> STATED GOAL 1
Answer these questions from the article on Sir William Courtenay:
(a) Whom did he marry?
(b) For which constituency was he an MP, and in what year?
(c) Whom did he succeed in 1535?
> STATED GOAL 2
Continue the article on Sir William Courtenay from the point where it stops.

> ARTICLE
• • • • • • •

- Arms of Courtenay, Earls of Devon: Quarterly 1st & 4th, Or, three torteaux gules (Courtenay); 2nd & 3rd: Or, a lion rampant azure
- Born: c. 1529
- Died: 29 September 1557 (aged 27–28)
- Occupations: MP, soldier
- Spouse: Lady Elizabeth Paulet
- Children: Sir William Courtenay Jane Courtenay
- Parent(s): George Courtenay Catherine St Leger

= William Courtenay (died 1557) =

Member of the Parliament of England

Sir William Courtenay (c. 1529 – 29 September 1557) was a landowner in Devon and de jure 2nd Earl of Devon. He was the son of George Courtenay (d. 1533) and Catherine, daughter of Sir George St Ledger of Annery. He succeeded his grandfather Sir William Courtenay, of Powderham in 1535. He was knighted in 1553 and MP for Plympton in 1555.

• • • • • • •

> DATA ROWS
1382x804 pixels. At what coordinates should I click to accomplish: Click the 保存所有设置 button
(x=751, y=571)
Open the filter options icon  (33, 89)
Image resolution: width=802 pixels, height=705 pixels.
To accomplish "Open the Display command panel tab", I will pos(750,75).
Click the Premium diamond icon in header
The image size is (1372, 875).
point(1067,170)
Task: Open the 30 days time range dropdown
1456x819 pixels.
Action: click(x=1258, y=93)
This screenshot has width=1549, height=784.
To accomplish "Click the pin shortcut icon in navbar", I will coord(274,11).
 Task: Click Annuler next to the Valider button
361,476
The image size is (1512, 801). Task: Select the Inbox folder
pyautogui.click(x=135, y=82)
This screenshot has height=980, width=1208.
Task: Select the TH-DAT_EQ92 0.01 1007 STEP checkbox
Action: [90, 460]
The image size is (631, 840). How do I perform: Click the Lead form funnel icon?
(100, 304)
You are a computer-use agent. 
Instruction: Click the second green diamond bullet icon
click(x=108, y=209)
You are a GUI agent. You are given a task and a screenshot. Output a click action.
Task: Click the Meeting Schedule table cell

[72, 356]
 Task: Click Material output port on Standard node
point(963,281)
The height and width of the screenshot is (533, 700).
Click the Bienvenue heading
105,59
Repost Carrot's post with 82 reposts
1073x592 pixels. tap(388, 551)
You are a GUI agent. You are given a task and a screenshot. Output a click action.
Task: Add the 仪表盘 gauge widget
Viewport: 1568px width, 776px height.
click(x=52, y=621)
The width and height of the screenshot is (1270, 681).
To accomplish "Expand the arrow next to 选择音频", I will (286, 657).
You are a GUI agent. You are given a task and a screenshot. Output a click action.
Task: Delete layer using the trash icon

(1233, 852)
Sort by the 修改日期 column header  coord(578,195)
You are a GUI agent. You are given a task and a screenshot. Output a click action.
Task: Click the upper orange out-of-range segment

• • • • • • •

> TASK RESPONSE 1
(a) Lady Elizabeth Paulet
(b) Plympton, in 1555
(c) His grandfather, Sir William Courtenay, of Powderham

> TASK RESPONSE 2
==Marriage and issue==
Around 28 November 1545, he married Lady Elizabeth (c. 1533 – 4 Nov. 1576), daughter to John Paulet, 2nd Marquess of Winchester and his first wife, Elizabeth Willoughby, by whom he had a son and a daughter:
- Sir William Courtenay (1553 – 24 June 1630), married firstly, around 18 January 1573, Lady Elizabeth, daughter of Henry Manners, 2nd Earl of Rutland; secondly, Elizabeth, daughter of Sir George Sydenham of Combe Sydenham in Somerset and widow of Sir Francis Drake; thirdly, Jane, daughter of Robert Hill of Yarde, Somerset.
- Jane Courtenay, married, around 20 January 1573, as his first wife, Sir Nicholas Parker of Willingdon.

==Death==
He took part in the battle of St. Quentin in August 1557 in Picardy, France, and died on 29 September 1557. His widow later married Sir Henry Ughtred, son of Sir Anthony Ughtred and his second wife, Elizabeth Seymour, sister of Jane, third consort of Henry VIII.

In 1831, a decision of the House of Lords determined that he had succeeded his sixth cousin once removed (Edward Courtenay, 1st Earl of Devon) as de jure 2nd Earl of Devon in 1556.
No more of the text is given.